Это невысказанное в 1926 году эмпирическое обобщение лежит как предпосылка, как первое для биосферы основное эмпирическое обобщение. Все остальные им определяются в нашей научной работе, так как мы мыслим и живем в биосфере.
Вторым таким же основным эмпирическим обобщением будет утверждение, не требующее доказательств, а вытекающее из сути дела, что эмпирическое обобщение, раз оно точно выведено из научных фактов, не требует проверки[270]. В частном случае для биосферы я в 1926–1929 годах поставил конкретно задачу выразить все главнейшие эмпирические обобщения, которые лежат в основе наших научных о ней представлений, и я оставил при этом в стороне научные гипотезы и научные теории, которые всегда имеют временное существование и меньшую достоверность, чем научные эмпирические факты и научные эмпирические обобщения. С ходом времени, по мере роста науки область эмпирических фактов и эмпирических обобщений увеличивается, а область научных гипотез должна уменьшаться. Сейчас в текущей работе натуралиста они играют, особенно у нас, к сожалению, огромную роль. Мне кажется, едва ли с пользой для дела.

• [Обязательное задание 1]: Перепишите записи начиная со строки, где есть «Where should I click to: Click the Enhedsnavn», и заканчивая строкой с «click(x=577, y=298)», заменив «banner» на «toolbar» и ничего больше не меняя. Выводите только эти строки.

• [Исходные материалы]:
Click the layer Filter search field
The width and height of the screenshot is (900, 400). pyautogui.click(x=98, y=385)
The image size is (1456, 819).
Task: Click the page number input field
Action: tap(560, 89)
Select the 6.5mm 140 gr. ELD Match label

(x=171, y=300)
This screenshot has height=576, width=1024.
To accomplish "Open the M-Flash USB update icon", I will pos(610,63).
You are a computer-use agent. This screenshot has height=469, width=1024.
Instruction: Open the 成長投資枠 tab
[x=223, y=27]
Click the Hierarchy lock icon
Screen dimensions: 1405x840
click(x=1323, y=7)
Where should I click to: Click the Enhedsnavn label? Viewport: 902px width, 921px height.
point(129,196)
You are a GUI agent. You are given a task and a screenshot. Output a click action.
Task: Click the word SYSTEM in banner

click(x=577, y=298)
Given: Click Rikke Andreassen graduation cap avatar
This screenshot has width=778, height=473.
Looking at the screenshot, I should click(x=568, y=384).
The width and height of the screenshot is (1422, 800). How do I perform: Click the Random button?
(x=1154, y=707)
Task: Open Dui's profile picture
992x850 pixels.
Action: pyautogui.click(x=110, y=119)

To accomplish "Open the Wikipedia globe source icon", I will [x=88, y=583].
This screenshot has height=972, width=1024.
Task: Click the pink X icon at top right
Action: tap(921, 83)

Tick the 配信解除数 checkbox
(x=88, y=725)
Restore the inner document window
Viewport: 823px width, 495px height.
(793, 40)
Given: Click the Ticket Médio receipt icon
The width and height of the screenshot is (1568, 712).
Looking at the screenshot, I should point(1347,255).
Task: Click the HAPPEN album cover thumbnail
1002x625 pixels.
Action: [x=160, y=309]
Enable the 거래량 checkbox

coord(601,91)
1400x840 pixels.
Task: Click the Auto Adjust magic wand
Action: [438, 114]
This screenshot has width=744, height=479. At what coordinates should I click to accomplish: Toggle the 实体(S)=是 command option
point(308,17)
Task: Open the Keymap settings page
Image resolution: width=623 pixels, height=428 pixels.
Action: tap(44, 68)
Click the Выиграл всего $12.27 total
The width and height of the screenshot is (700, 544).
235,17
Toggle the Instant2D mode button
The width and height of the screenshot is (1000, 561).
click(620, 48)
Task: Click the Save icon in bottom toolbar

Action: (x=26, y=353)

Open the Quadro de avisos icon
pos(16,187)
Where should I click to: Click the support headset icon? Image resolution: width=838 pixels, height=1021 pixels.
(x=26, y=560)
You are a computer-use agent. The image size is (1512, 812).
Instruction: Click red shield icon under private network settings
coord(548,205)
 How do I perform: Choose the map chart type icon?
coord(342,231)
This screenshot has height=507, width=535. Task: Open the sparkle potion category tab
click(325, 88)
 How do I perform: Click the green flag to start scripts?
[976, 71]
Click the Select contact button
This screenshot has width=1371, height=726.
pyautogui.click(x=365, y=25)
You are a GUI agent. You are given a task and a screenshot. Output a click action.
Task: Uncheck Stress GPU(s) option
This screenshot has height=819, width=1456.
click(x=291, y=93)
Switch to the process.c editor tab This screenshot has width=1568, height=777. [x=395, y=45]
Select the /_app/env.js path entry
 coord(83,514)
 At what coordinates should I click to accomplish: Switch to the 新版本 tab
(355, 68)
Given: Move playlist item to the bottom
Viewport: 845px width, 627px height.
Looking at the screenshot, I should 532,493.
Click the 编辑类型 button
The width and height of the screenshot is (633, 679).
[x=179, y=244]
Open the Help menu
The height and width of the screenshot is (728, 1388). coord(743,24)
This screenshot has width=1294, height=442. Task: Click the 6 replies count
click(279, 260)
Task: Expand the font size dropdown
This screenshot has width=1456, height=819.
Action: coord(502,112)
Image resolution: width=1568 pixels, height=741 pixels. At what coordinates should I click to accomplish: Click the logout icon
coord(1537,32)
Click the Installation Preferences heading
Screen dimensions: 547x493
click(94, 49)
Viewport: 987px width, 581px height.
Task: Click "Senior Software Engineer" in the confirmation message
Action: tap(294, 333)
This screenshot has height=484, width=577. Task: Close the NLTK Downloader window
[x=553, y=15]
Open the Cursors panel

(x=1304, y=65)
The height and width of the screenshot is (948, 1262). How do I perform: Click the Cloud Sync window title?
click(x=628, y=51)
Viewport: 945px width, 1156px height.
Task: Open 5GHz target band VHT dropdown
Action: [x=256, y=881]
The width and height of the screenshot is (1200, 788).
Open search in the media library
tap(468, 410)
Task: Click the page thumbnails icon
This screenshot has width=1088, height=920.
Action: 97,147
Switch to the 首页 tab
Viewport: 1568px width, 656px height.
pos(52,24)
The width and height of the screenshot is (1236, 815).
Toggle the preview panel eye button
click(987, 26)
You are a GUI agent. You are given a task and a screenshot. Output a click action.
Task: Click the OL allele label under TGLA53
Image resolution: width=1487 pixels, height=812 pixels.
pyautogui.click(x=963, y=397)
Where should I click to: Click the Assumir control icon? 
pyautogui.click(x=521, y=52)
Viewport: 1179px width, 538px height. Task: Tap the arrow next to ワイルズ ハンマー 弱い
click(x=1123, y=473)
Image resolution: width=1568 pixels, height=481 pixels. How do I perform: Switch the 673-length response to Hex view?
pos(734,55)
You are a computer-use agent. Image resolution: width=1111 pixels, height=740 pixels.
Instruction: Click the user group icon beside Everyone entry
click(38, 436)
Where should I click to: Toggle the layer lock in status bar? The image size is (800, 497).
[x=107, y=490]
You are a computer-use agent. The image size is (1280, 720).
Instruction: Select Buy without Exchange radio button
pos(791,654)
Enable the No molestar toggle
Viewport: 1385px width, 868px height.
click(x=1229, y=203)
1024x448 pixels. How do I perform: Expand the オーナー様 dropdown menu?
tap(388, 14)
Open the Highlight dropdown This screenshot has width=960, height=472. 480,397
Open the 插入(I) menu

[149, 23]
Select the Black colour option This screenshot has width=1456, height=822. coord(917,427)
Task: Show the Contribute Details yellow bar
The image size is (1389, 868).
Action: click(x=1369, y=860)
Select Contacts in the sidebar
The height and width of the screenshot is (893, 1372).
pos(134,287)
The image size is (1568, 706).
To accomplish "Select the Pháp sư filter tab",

• [Обязательное задание 2]: Можете извлечь весь текст об эмпирических обобщениях в биосфере, повторив его без единого изменения?

• [Образец ответа 1]:
Where should I click to: Click the Enhedsnavn label? Viewport: 902px width, 921px height.
point(129,196)
You are a GUI agent. You are given a task and a screenshot. Output a click action.
Task: Click the word SYSTEM in toolbar

click(x=577, y=298)

• [Образец ответа 2]:
Это невысказанное в 1926 году эмпирическое обобщение лежит как предпосылка, как первое для биосферы основное эмпирическое обобщение. Все остальные им определяются в нашей научной работе, так как мы мыслим и живем в биосфере.
Вторым таким же основным эмпирическим обобщением будет утверждение, не требующее доказательств, а вытекающее из сути дела, что эмпирическое обобщение, раз оно точно выведено из научных фактов, не требует проверки[270]. В частном случае для биосферы я в 1926–1929 годах поставил конкретно задачу выразить все главнейшие эмпирические обобщения, которые лежат в основе наших научных о ней представлений, и я оставил при этом в стороне научные гипотезы и научные теории, которые всегда имеют временное существование и меньшую достоверность, чем научные эмпирические факты и научные эмпирические обобщения. С ходом времени, по мере роста науки область эмпирических фактов и эмпирических обобщений увеличивается, а область научных гипотез должна уменьшаться. Сейчас в текущей работе натуралиста они играют, особенно у нас, к сожалению, огромную роль. Мне кажется, едва ли с пользой для дела.